Star Trek was good as a visual form of SF *for its time*. It dealt with issues that other dramas of the time were avoiding. The characters may have been wooden and the acting bad, but no one should make the mistake of thinking that it wasn't ground breaking.
Most of the followons have suffered from sequel disease: Regression to the Mean. Fair enough. Has it had it's day? Probably. Does it make sense to kill it off now? Probably. But none of that even begins to touch on why people were fanatics about the original series, nor why they continue to flock to the sequels (nostalgia, mostly).

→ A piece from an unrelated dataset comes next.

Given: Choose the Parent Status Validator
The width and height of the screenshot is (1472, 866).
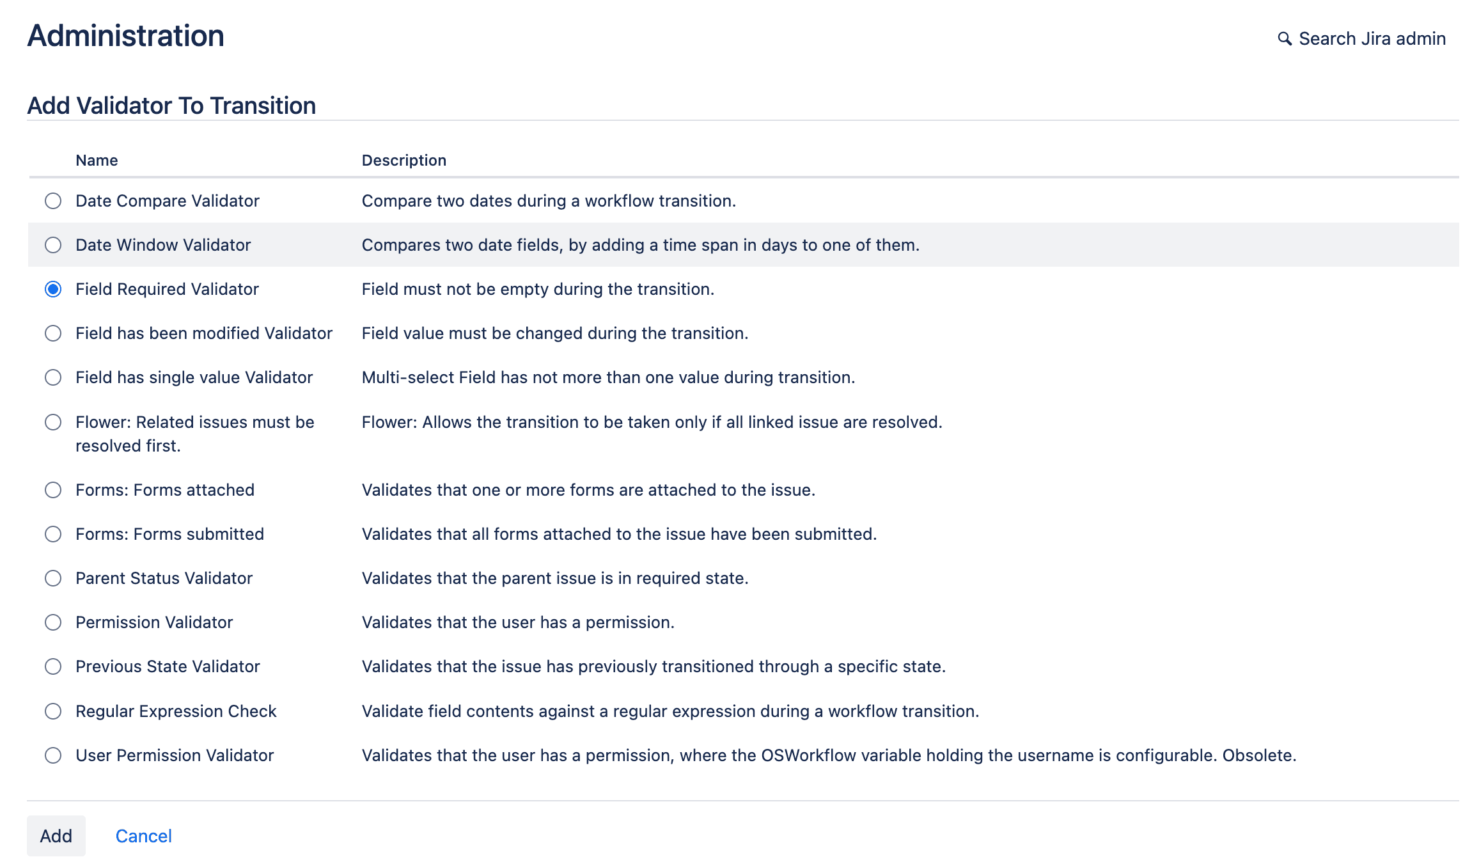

I don't care if Star Trek is considered real Sci-Fi or not, it was entertaining and imaginative. I wonder why he reads books, or watches TV or movies for? Informational purposes, only? No wonder when I think of Ender the scent of hospitals always lingers in my imagination.
Lane Myer: I have great fear of tools. I once made a birdhouse in woodshop and the fair housing committee condemned it.
I think it's the other way around (speaking as someone who was there at the beginning). Star Trek was about taking moral grey areas, and forcing them to be black or white, where only one outcome was 'correct'. Star Trek has a very idealised view of the universe (which it came by honestly, since Roddenberry was pretty damned narrow-minded, I say having spoken to the man myself).
:)
Whereas Star Wars started with an apparently black-or-white, good-or-evil premise, and gradually blurred the lines by showing just how grey life really is.
Stargate (like most character-driven SF) is much more akin to Star Wars, in that outcomes are frequently uncertain or even negative, and the moral stance that you thought was so black-or-white is in fact grey with pulsating purple stripes, or even no valid colour at all. The challenge isn't to find a black or white moral view, but to find one that works at all in the context of situations that don't fit any preconceived pattern.
I've noticed over the decades that very consistently, ST appeals more to people who like the universe to be neatly pigeonholed, whereas SW and its kin appeal more to folk who prefer a flexible or unpredictable universe. (The ST exception is DS9, which falls into the grey camp.)
BTW, I write SF (character-driven space opera), and mine is both rainbow-grey and smells funny.
~REZ~ #43301. Who'd fake being me anyway?
Good thing the Gorn was a male!
But I was wondering...if Kirk met a female computer, would he sleep with it, or try to blow it up? Or would he do both? And in which order? The mind boggles.
This man has no taste in sci-fi. While, the quality of t.o.s., voyager, and enterprise are questionable, the next generation and ds9 are highly detailed and intelligent shows(perhaps t.o.s. should be included with ds9 and tng, but it has a certain camp factor which makes it not quite as good in my book). They go beyond mere space adventures and have significant ammounts of character development as well as philosophical insight. When you say that Buffy the Vampire Slayer is the first t.v. series to bring sci-fi t.v. to the level novels, or that eternal sunshine of the spotless mind is one of the two best sci-fi movies of all time, you really have no place writing sci-fi reviews.
So he's a dispicable human, because his moral values are different from yours? He's not entitled to an opinion?
I'm not saying I agree with him, but I defend his right to speak his mind.
I'm always surprised by how intolerant minority groups can be!
http://www.hatrack.com/osc/about.shtml
Uncle Orson knows a lot about science fiction, and Mormon Orson knows nothing about gay people.
So they're the same person. So what? There are different sides to the same person. I can like Uncle Orson, and not need to care what Mormon Orson has to say about gay people.
Besides, duality of character is a theme of his in Uncle Orson's books.